Les autres habitants, lassés de l’inactivité, réclament des épouses. Prokofy amène des villages un convoi de femmes émaciées, vieillies par le chagrin. Ces femmes deviennent pour les autres comme des mères et des sœurs. Seul Prokofy s’approprie la plantureuse Klavdyusha et s’empare des biens de la ville, qu’il entrepose dans une maison de briques. Simon Serbinov arrive à Chevengur en mission depuis Moscou.

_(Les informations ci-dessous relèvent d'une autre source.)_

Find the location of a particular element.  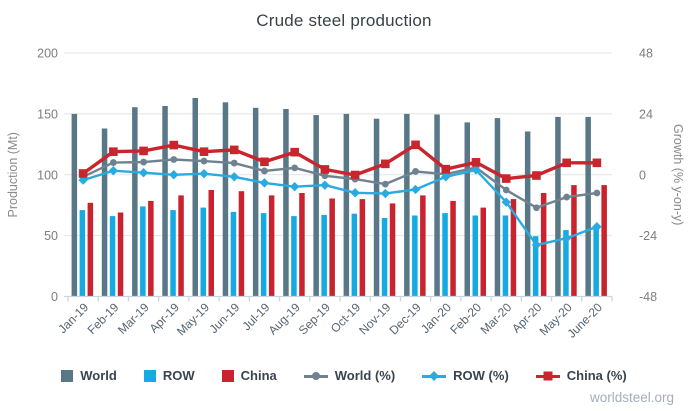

Il a laissé derrière lui une liaison passagère, Sofia Alexandrovna, pour laquelle il éprouvait une attirance cynique. Serbinov parcourt des champs envahis par les mauvaises herbes. Simon consigne l’étrange vie de la ville, rédige un rapport sarcastique à l’attention du gouverneur et reste attendre.
Dvanov éprouve une profonde responsabilité envers les habitants du village. Il les prend en pitié et s’efforce de leur assurer une existence paisible. Alexandre décide de construire un barrage sur un cours d’eau asséché afin d’irriguer la steppe pour les futures récoltes. Piyusya l’aide volontiers à creuser la terre. Gopner prend soin de Yakov Titych, malade, et lui construit un abri confortable dans la maison ainsi qu’une serre. Deux jeunes gitanes arrivent discrètement à Chevengur, espérant y trouver des maris et un abri. Mais les autres habitants, gênés par leur présence, les font quitter le village et disparaître dans l’immensité de la steppe.
La mort de Chevengur
Dvanov, avec le vieux artisan Gopner, tente de fabriquer un disque de bois pour lancer des pierres et défendre Chevengur. Gopner allume un feu par friction à l’aide d’une pompe en bois sec. Soudain, Chevengur est attaquée par un détachement de cosaques. Une bataille s’engage à cheval et à pied. Piyusya, Chepurny, Pashintsev et bien d’autres périssent en défendant farouchement la ville. Serbinov tire un coup de revolver et un cavalier lui tranche le ventre d’un coup de sabre. Serbinov s’effondre, mort. Kopenkin combat au cœur de la mêlée avec les Forces prolétariennes. Il est mortellement blessé. Dvanov emporte Kopenkin dans la steppe. Kopenkin délire au sujet de Rosa Luxemburg et meurt paisiblement sur le sol. Dvanov remonte à cheval avec les Forces prolétariennes et s’éloigne de Chevengur en ruines.
Alexandre Dvanov se rend à cheval à son lac natal, le lac Mutevo. Sur la rive, il trouve une vieille canne à pêche oubliée. Alexandre descend de cheval, s’avance dans l’eau et se noie, suivant ainsi les traces de son père défunt. Le Pouvoir Prolétarien retourne à Chevengur, ville désertée. Le vieux Zakhar Pavlovitch y arrive, à la recherche de Sacha. Dans cette ville morte, il trouve Prokofi en larmes. Prokofi est assis seul au milieu de ses affaires. Zakhar Pavlovitch lui demande de retrouver Sacha Dvanov et lui offre un rouble. Prokofi promet de ramener Alexandre gratuitement et part à sa recherche.